И в первый же день случилась беда.
В доме напротив поставили на окно граммофон. Бабушка мне уже показывала граммофон в хозяйских комнатах, но его тогда не заводили.
Я не отрывал от окна глаз, ждал, когда заиграет граммофон. Там кто-то смеялся, высовывались веселые лица, а граммофон почему-то молчал. Но вот к нему подошла девушка, что-то покрутила, и из трубы рявкнуло:
Барыня угорела,
Много сахару поела.
Барыня, барыня...
Но песенку мне дослушать не пришлось. У ворот послышалась грубая брань. Я оглянулся и увидел в воротах хозяйский тарантас.
– Куда смотришь, каналья! Ворон ловишь! – кричал на меня хозяин.
А кучер держал в руках помятого горбоносого гуся.
– Ну не дурак ли гусь, просунул шею между спицами! – возмущался кучер.
Стеречь гусей я больше не стал.
– Хочу домой, – сказал я бабушке, когда мы зашли с ней к себе за занавеску, и заплакал.
8. ОДИН НА ОДИН
Привез меня из Камышлова, от бабушки, Серегин отец, Кузьма. Слезая у своих ворот с телеги, он сказал:
– Купил новую книжку. Про Илью Муромца. Прибегай завтра, покажу.
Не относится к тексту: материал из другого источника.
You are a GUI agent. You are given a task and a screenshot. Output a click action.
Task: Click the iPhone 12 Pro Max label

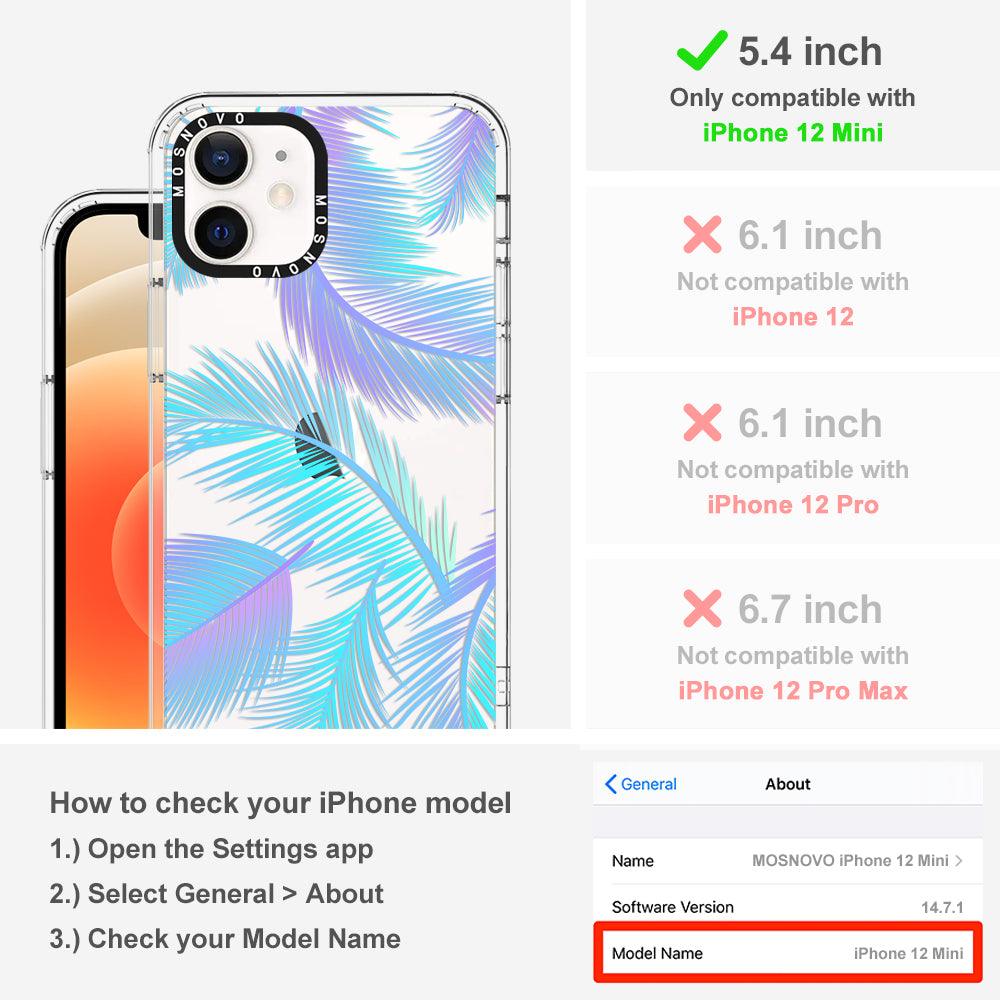click(793, 690)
Но смотреть новую книжку у Кузьмы на другой день мне не пришлось: всю Зареку взбудоражило одно событие – драка между Митрием Заложновым и Митрием Озорниным.
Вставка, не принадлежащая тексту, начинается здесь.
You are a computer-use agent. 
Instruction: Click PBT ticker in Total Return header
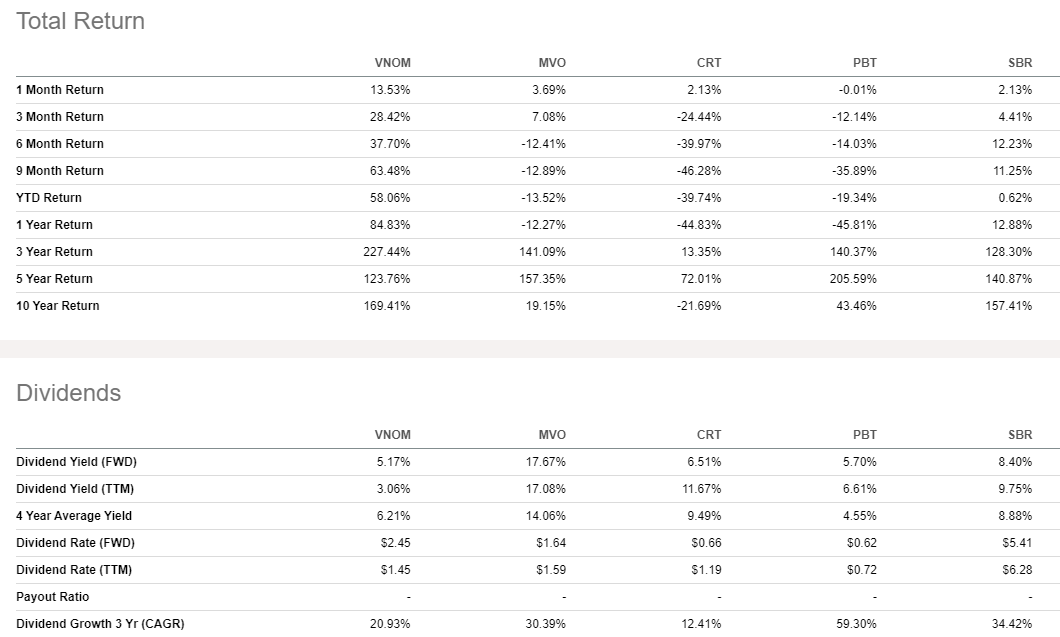[865, 63]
Митрий Степанович Озорнин, по прозвищу Мосенок, жил на краю Зареки. Был он невысокого роста, но коренастый, с округлыми широкими плечами. В молодости часто боролся на лугу, и в деревне не помнили, кто бы его осилил хоть раз. Говорили, что он клал под стельку сапога змеиное жало, потому и побарывал всех. На деревенских сходках Митрий вперед не лез, всегда стоял сзади, среди бедняков, но не молчал и за непокорство старосте и уряднику сиживал не раз в каталажке. Людям он казался немножко странным, с причудами. Его юродивая дочь Настя, толстогубая и слюнявая, с детских лет не слезала с печи. И он говаривал, будто она знает какое-то божье слово, и, если это слово скажет, посей пшеницу хоть на печи, она и там взойдет.
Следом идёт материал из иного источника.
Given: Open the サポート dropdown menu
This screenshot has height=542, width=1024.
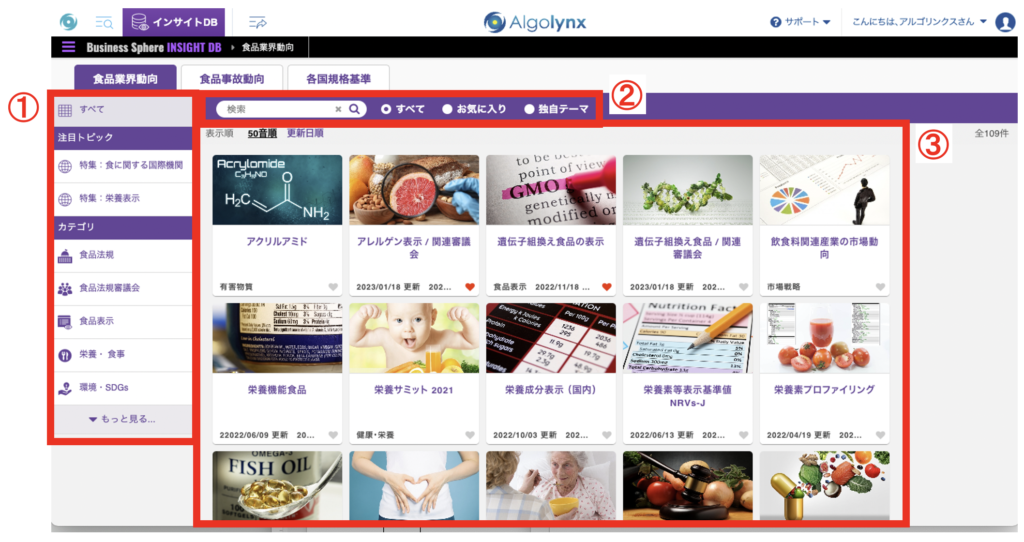Looking at the screenshot, I should pos(801,22).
Всего дочерей у него было пятеро. Старшая из них, Аниска, сильная и работящая девка, нравилась Павлу. Об этом знала вся Зарека.
Единственному сыну Митрия, Лаврухе, шел восемнадцатый год, но силы и смелости отцовской у него не было, да и хворал все время.
Большая семья Озорника жила в тесной, старой избе. Но если ночь застигала в нашей деревне чужого прохожего человека, он смело шел в крайнюю избу в Зареке. Дорогу к ней знали многие в округе.
Я часто заставал там или седенького богомольного странника, или оборванного бродягу, боящегося попасть на глаза уряднику, или несколько семей черномазых и шумных цыган. Всех он принимал радушно и делился последним куском.
Хорошо чувствовали себя у него и голуби. В деревне редко у кого они жили, а у него на чердаке избы гудело от них, воздух над избой свистел от их крыльев.
Правду людям Митрий говорил в глаза, в драках ни от кого не бегал, и волос у него на голове было вырвано немало. С одним только Митрием Заложновым старался он не связываться. В большие праздники, когда Заложнов пьяный ходил по деревне и размахивал железной тростью, поперек дороги ему никто не становился. Боялись его в деревне все. Его жена Евфросинья и та никому, кроме попа, не смела жаловаться на беспутного мужа, даже когда он отбил у одного мужика бабу и привел ее в свою избу, где жила и она, Евфросинья, с ребятишками. Хвастливые мужики за глаза похвалялись унять Петушонка, но при нем были смирнее овечек. Даже задиристые и сильные верхохонские мужики только артелью в несколько человек осмеливались затевать с ним драку.
Было воскресенье.
У завалинки одной избы собралось много народу. Были тут и парни, и мужики, и острые на язык бабы. Цветистым кустиком немного в стороне стояли девки, смеялись и поглядывали на парней. Вертелись тут и мы, ребятишки.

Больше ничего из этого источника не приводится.